## Task directions
Which lines in the entries below contain the word "agent"? Copy each of them.

## Dataset items
:::::

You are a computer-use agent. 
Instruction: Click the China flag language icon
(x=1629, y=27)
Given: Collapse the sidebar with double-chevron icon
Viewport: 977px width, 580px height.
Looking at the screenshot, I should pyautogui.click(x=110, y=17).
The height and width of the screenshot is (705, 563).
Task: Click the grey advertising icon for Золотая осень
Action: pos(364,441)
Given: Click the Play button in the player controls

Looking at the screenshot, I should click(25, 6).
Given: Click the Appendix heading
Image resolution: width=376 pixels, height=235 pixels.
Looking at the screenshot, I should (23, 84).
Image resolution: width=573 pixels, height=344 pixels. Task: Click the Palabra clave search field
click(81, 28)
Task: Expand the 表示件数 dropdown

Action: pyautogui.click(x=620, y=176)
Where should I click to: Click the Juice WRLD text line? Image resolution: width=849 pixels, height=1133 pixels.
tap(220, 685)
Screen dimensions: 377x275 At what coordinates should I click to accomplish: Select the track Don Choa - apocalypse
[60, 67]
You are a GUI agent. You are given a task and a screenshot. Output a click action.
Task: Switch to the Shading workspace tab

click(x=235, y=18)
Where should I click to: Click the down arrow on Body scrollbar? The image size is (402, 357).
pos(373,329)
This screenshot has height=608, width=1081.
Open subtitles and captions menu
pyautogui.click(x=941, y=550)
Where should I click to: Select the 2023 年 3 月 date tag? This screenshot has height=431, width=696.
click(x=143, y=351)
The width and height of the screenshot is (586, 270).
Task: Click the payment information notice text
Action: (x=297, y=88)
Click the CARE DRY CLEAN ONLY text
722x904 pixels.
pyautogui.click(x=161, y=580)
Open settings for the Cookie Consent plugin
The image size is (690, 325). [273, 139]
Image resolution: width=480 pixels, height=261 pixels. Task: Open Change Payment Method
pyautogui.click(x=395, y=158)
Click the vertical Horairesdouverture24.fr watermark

:::::

## Problem solution
You are a computer-use agent. 
You are a GUI agent. You are given a task and a screenshot. Output a click action.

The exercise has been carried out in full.